- _YOUR OBJECTIVE_
Copy down all of the data underneath, exactly as shown.

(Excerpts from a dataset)
====

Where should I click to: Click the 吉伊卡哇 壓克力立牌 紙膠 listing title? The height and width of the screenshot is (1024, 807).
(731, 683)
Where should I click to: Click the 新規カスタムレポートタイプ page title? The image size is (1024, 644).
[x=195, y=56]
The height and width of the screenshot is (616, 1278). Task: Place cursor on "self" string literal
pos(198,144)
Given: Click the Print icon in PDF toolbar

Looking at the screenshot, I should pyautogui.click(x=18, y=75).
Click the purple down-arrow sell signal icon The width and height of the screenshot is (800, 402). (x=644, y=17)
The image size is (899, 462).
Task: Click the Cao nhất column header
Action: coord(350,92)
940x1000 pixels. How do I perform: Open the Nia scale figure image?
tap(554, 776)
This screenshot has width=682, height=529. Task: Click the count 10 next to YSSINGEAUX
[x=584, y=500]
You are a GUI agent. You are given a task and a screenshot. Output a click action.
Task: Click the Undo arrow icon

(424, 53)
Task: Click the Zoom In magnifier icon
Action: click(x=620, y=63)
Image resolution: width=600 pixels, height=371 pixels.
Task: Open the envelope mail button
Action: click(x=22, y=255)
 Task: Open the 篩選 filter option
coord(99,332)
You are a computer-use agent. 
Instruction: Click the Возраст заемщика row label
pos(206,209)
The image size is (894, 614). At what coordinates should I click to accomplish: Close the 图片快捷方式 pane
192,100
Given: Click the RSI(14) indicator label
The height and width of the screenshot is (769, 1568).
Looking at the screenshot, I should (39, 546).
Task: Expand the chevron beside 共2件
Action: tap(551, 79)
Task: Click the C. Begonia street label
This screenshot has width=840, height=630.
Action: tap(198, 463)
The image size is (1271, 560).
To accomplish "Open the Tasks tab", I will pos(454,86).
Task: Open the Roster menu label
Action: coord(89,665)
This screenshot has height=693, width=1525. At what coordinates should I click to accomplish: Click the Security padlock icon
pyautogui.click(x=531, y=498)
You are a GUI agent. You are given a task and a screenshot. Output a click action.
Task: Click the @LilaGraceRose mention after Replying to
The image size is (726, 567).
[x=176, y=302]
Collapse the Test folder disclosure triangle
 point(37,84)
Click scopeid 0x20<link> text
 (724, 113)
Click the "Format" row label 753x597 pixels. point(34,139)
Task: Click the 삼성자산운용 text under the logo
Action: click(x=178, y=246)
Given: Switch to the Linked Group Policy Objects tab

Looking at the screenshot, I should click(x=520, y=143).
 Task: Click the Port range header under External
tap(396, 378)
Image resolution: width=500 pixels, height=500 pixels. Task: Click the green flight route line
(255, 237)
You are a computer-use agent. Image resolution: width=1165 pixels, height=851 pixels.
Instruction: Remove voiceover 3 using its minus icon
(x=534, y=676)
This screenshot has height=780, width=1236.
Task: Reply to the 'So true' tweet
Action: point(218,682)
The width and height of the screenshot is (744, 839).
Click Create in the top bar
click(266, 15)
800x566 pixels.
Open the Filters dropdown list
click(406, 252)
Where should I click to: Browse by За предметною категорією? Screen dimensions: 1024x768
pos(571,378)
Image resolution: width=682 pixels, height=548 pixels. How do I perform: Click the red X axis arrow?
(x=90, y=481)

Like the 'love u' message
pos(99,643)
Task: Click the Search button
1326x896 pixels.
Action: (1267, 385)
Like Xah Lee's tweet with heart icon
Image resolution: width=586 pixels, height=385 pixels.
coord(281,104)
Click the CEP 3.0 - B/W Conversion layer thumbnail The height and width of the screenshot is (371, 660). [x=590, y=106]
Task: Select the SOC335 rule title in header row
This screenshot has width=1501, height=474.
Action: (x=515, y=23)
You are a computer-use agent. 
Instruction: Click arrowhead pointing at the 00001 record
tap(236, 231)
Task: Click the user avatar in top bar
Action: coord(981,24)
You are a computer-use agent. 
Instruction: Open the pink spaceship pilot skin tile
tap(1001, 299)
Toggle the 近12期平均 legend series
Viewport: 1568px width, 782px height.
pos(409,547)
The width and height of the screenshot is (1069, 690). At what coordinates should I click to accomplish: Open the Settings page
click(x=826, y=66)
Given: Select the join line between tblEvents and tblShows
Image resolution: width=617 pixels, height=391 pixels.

====

- _ANSWER SECTION_
Where should I click to: Click the 吉伊卡哇 壓克力立牌 紙膠 listing title? The height and width of the screenshot is (1024, 807).
(731, 683)
Where should I click to: Click the 新規カスタムレポートタイプ page title? The image size is (1024, 644).
[x=195, y=56]
The height and width of the screenshot is (616, 1278). Task: Place cursor on "self" string literal
pos(198,144)
Given: Click the Print icon in PDF toolbar

Looking at the screenshot, I should pyautogui.click(x=18, y=75).
Click the purple down-arrow sell signal icon The width and height of the screenshot is (800, 402). (x=644, y=17)
The image size is (899, 462).
Task: Click the Cao nhất column header
Action: coord(350,92)
940x1000 pixels. How do I perform: Open the Nia scale figure image?
tap(554, 776)
This screenshot has width=682, height=529. Task: Click the count 10 next to YSSINGEAUX
[x=584, y=500]
You are a GUI agent. You are given a task and a screenshot. Output a click action.
Task: Click the Undo arrow icon

(424, 53)
Task: Click the Zoom In magnifier icon
Action: click(x=620, y=63)
Image resolution: width=600 pixels, height=371 pixels.
Task: Open the envelope mail button
Action: click(x=22, y=255)
 Task: Open the 篩選 filter option
coord(99,332)
You are a computer-use agent. 
Instruction: Click the Возраст заемщика row label
pos(206,209)
The image size is (894, 614). At what coordinates should I click to accomplish: Close the 图片快捷方式 pane
192,100
Given: Click the RSI(14) indicator label
The height and width of the screenshot is (769, 1568).
Looking at the screenshot, I should (39, 546).
Task: Expand the chevron beside 共2件
Action: tap(551, 79)
Task: Click the C. Begonia street label
This screenshot has width=840, height=630.
Action: tap(198, 463)
The image size is (1271, 560).
To accomplish "Open the Tasks tab", I will pos(454,86).
Task: Open the Roster menu label
Action: coord(89,665)
This screenshot has height=693, width=1525. At what coordinates should I click to accomplish: Click the Security padlock icon
pyautogui.click(x=531, y=498)
You are a GUI agent. You are given a task and a screenshot. Output a click action.
Task: Click the @LilaGraceRose mention after Replying to
The image size is (726, 567).
[x=176, y=302]
Collapse the Test folder disclosure triangle
 point(37,84)
Click scopeid 0x20<link> text
 (724, 113)
Click the "Format" row label 753x597 pixels. point(34,139)
Task: Click the 삼성자산운용 text under the logo
Action: click(x=178, y=246)
Given: Switch to the Linked Group Policy Objects tab

Looking at the screenshot, I should click(x=520, y=143).
 Task: Click the Port range header under External
tap(396, 378)
Image resolution: width=500 pixels, height=500 pixels. Task: Click the green flight route line
(255, 237)
You are a computer-use agent. Image resolution: width=1165 pixels, height=851 pixels.
Instruction: Remove voiceover 3 using its minus icon
(x=534, y=676)
This screenshot has height=780, width=1236.
Task: Reply to the 'So true' tweet
Action: point(218,682)
The width and height of the screenshot is (744, 839).
Click Create in the top bar
click(266, 15)
800x566 pixels.
Open the Filters dropdown list
click(406, 252)
Where should I click to: Browse by За предметною категорією? Screen dimensions: 1024x768
pos(571,378)
Image resolution: width=682 pixels, height=548 pixels. How do I perform: Click the red X axis arrow?
(x=90, y=481)

Like the 'love u' message
pos(99,643)
Task: Click the Search button
1326x896 pixels.
Action: (1267, 385)
Like Xah Lee's tweet with heart icon
Image resolution: width=586 pixels, height=385 pixels.
coord(281,104)
Click the CEP 3.0 - B/W Conversion layer thumbnail The height and width of the screenshot is (371, 660). [x=590, y=106]
Task: Select the SOC335 rule title in header row
This screenshot has width=1501, height=474.
Action: (x=515, y=23)
You are a computer-use agent. 
Instruction: Click arrowhead pointing at the 00001 record
tap(236, 231)
Task: Click the user avatar in top bar
Action: coord(981,24)
You are a computer-use agent. 
Instruction: Open the pink spaceship pilot skin tile
tap(1001, 299)
Toggle the 近12期平均 legend series
Viewport: 1568px width, 782px height.
pos(409,547)
The width and height of the screenshot is (1069, 690). At what coordinates should I click to accomplish: Open the Settings page
click(x=826, y=66)
Given: Select the join line between tblEvents and tblShows
Image resolution: width=617 pixels, height=391 pixels.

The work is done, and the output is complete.